FEATURES             Location/Qualifiers
     CDS             <3..182
                     /note="ID=1_1;partial=10;start_type=Edge;rbs_motif=None;rbs_spacer=None;gc_cont=0.722;conf=99.97;score=35.07;cscore=31.85;sscore=3.22;rscore=0.00;uscore=0.00;tscore=3.22;"
     CDS             372..1145
                     /note="ID=1_2;partial=00;start_type=ATG;rbs_motif=GGA/GAG/AGG;rbs_spacer=5-10bp;gc_cont=0.755;conf=100.00;score=149.21;cscore=143.89;sscore=5.32;rscore=-0.60;uscore=1.69;tscore=4.88;"
     CDS[Many Many More]...
And as you can see it has the features and their respective location and a qualifier note. What I'm trying to do in to add a new qualifier called locus_tag to each CDS in this big file.
I have written this code, but I'm getting some problems:
from Bio import SeqIO
from Bio.Seq import Seq
from Bio.SeqFeature import SeqFeature, FeatureLocation
from Bio.SeqRecord import SeqRecord
annotation_handle = open("/Users/jcastrof/Desktop/prueba/prueba_str.gbk","rU")
for record in SeqIO.parse(annotation_handle,"genbank"):
    a = len(record.features)
    for_rast = open("/Users/k/Desktop/prueba/contig_for_rast.gbk","w")
    for x in range(0, a):
        locus_tag = {"locus_tag":"%s_%s" % record.id,x+1)}
        new_record = (SeqFeature(qualifiers = locus_tag))
        record.features.append(new_record)
        SeqIO.write(record, for_rast, "genbank")
for_rast.close()
And I've got this error:
Traceback (most recent call last):
  File "/Users/k/Desktop/add_tag_locus.py", line 32, in <module>
    SeqIO.write(record, for_rast, "genbank")
  File "/Library/Frameworks/Python.framework/Versions/2.7/lib/python2.7/site-packages/Bio/SeqIO/__init__.py", line 426, in write
    count = writer_class(fp).write_file(sequences)
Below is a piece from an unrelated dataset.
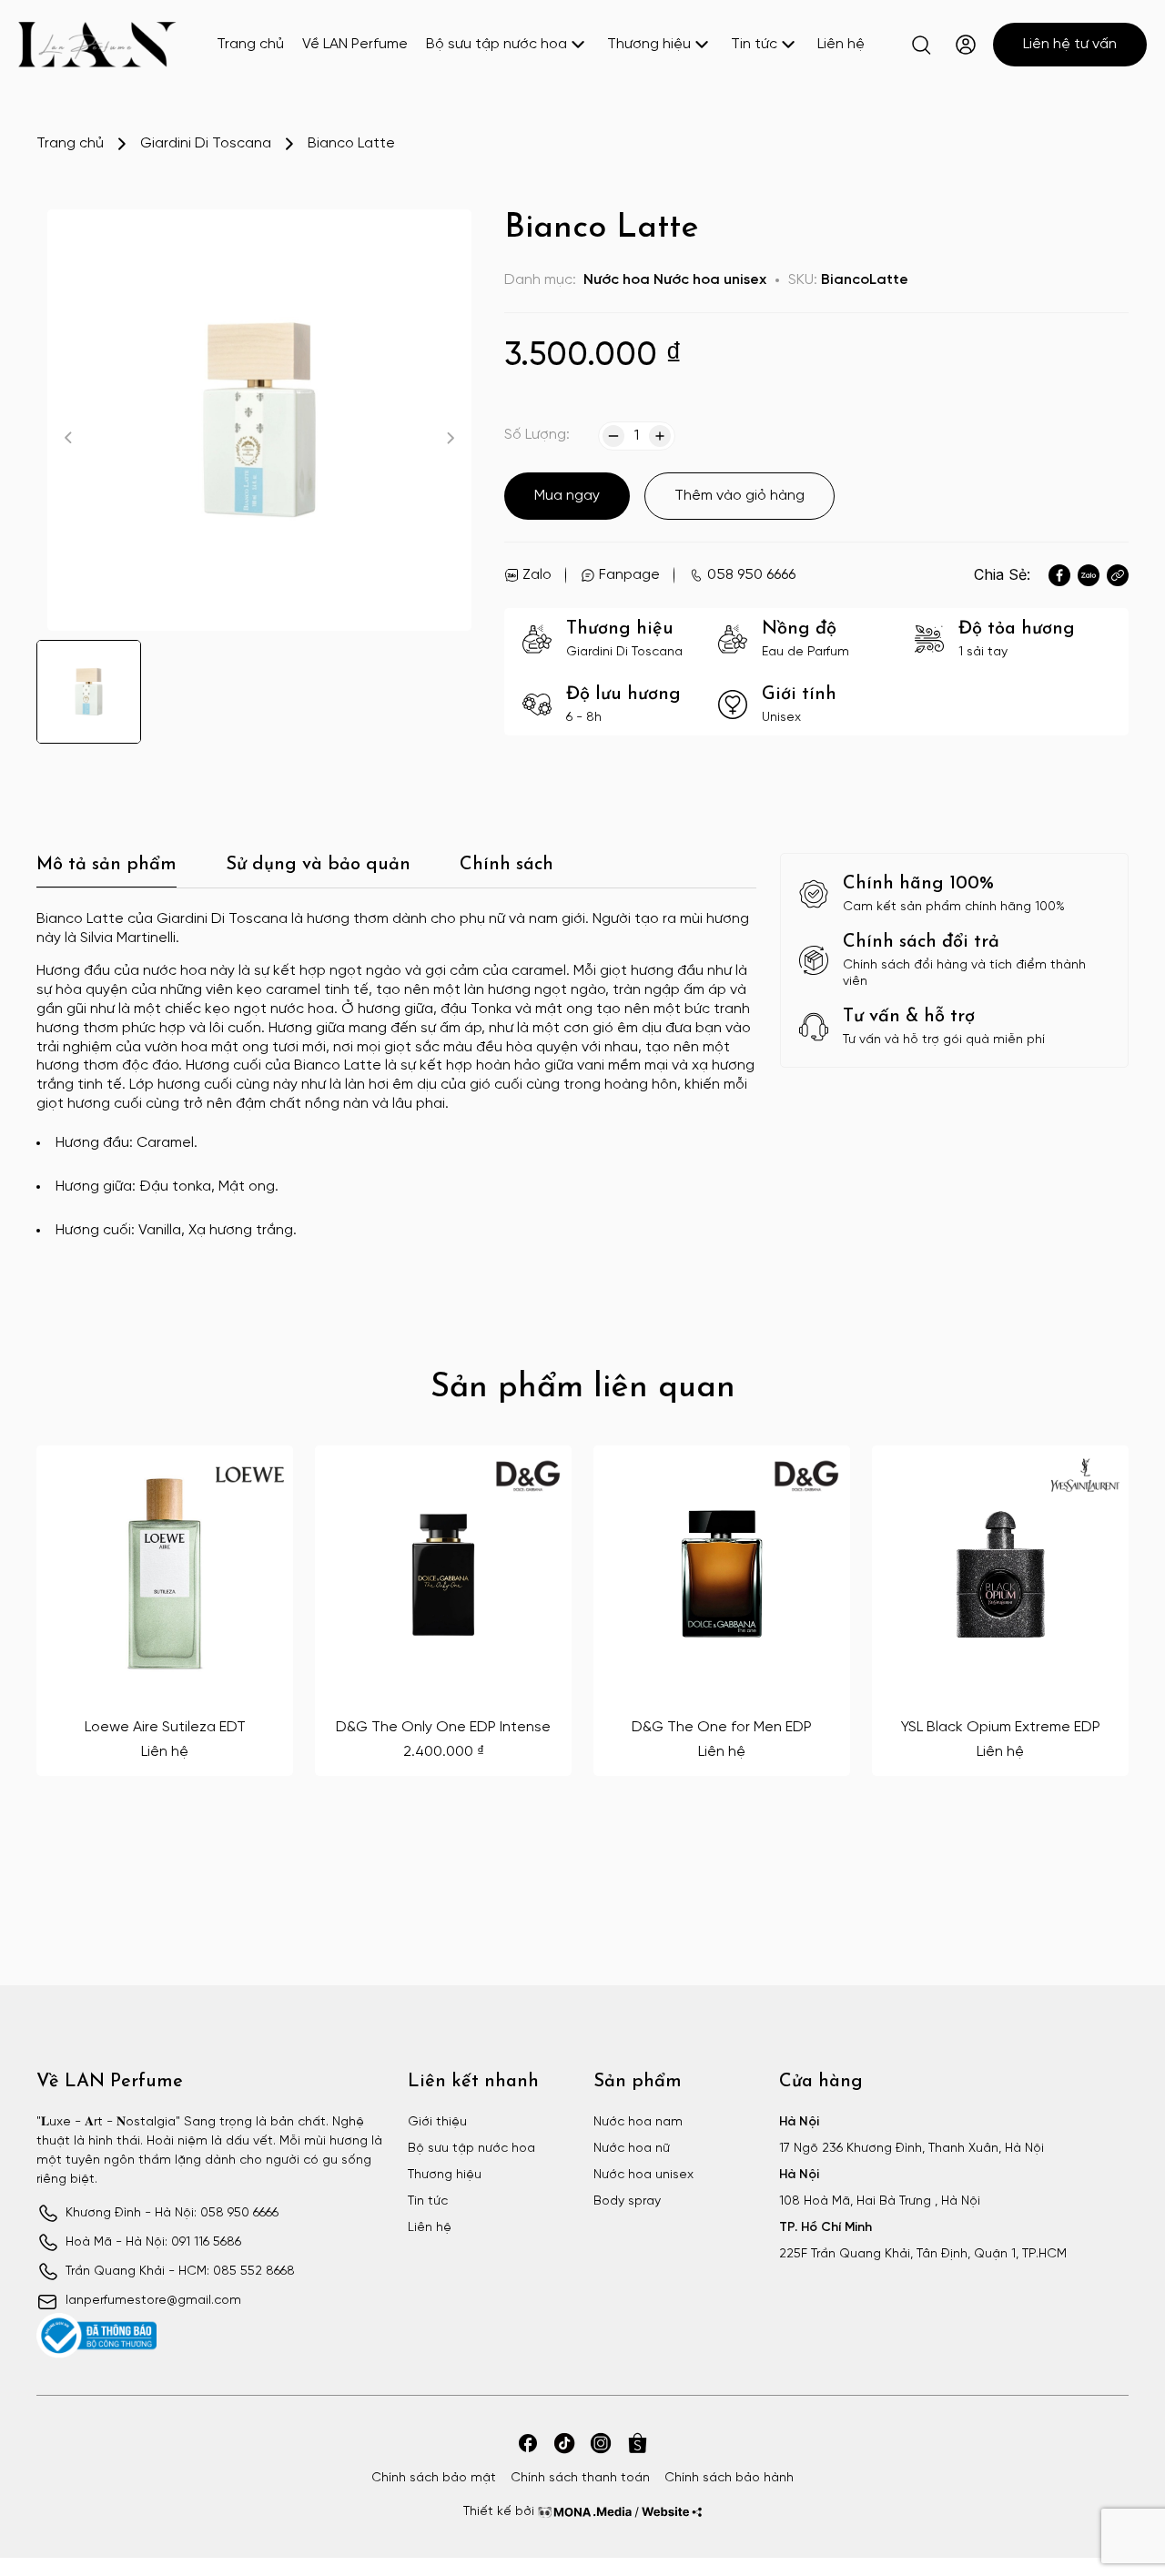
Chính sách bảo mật (433, 2478)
  File "/Library/Frameworks/Python.framework/Versions/2.7/lib/python2.7/site-packages/Bio/SeqIO/Interfaces.py", line 254, in write_file
    count = self.write_records(records)
  File "/Library/Frameworks/Python.framework/Versions/2.7/lib/python2.7/site-packages/Bio/SeqIO/Interfaces.py", line 239, in write_records
    self.write_record(record)
  File "/Library/Frameworks/Python.framework/Versions/2.7/lib/python2.7/site-packages/Bio/SeqIO/InsdcIO.py", line 775, in write_record
    self._write_feature(feature, rec_length)
  File "/Library/Frameworks/Python.framework/Versions/2.7/lib/python2.7/site-packages/Bio/SeqIO/InsdcIO.py", line 305, in _write_feature
    assert feature.type, feature
AssertionError: type: 
location: None
qualifiers: 
    Key: locus_tag, Value: sctg_0006_0001_1
What would you suggest? (please try to help me out :D ). Thanks!
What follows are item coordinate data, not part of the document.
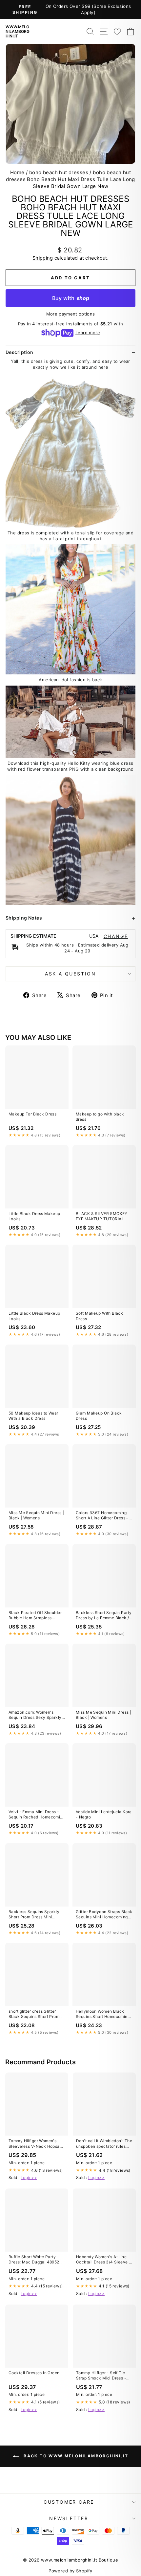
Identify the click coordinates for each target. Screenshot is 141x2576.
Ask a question (70, 973)
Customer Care (69, 2502)
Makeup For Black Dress (32, 1114)
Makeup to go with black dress (100, 1117)
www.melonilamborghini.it (18, 31)
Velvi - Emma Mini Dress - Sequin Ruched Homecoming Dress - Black (37, 1814)
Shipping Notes (24, 918)
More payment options (70, 313)
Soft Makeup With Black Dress (99, 1316)
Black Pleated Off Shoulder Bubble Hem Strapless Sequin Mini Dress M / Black (36, 1615)
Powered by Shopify (70, 2570)
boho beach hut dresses (58, 172)
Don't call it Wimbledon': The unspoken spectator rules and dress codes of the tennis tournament (104, 2143)
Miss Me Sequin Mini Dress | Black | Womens (36, 1515)
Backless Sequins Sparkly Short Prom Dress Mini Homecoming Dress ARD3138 (34, 1914)
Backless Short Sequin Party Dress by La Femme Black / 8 (103, 1615)
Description (19, 352)
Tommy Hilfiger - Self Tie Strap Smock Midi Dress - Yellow (101, 2375)
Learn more (87, 332)
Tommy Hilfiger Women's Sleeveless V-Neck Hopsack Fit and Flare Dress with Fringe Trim (37, 2143)
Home (17, 172)
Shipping (42, 258)
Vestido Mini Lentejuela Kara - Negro (104, 1814)
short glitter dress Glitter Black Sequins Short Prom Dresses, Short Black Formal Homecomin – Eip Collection (36, 2014)
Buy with (70, 298)
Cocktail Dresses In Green (34, 2372)
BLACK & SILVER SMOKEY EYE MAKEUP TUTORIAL (102, 1216)
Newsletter (69, 2518)
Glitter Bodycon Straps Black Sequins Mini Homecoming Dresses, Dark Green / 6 (104, 1914)
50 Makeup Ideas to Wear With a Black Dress (33, 1416)
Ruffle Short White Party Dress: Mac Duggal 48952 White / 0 (34, 2259)
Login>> (29, 2177)
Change (116, 936)
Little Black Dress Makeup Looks (34, 1216)
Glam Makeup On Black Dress (99, 1416)
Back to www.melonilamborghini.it (75, 2455)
I remember that using Artemis ( http://www.sanger.ac.uk/resources/software/artemis/) you can load your Genbank file and add qualifiers (such as locus_tag) to all or specifically filtered features (for example easily to all CDS). Maybe this could save you some work.
Thanks, I'll try it. But what I need is to do this for many files.
I think it will be fine for "many" as in 5 to 10, but if it's more around 200 you might have to get back to another solution.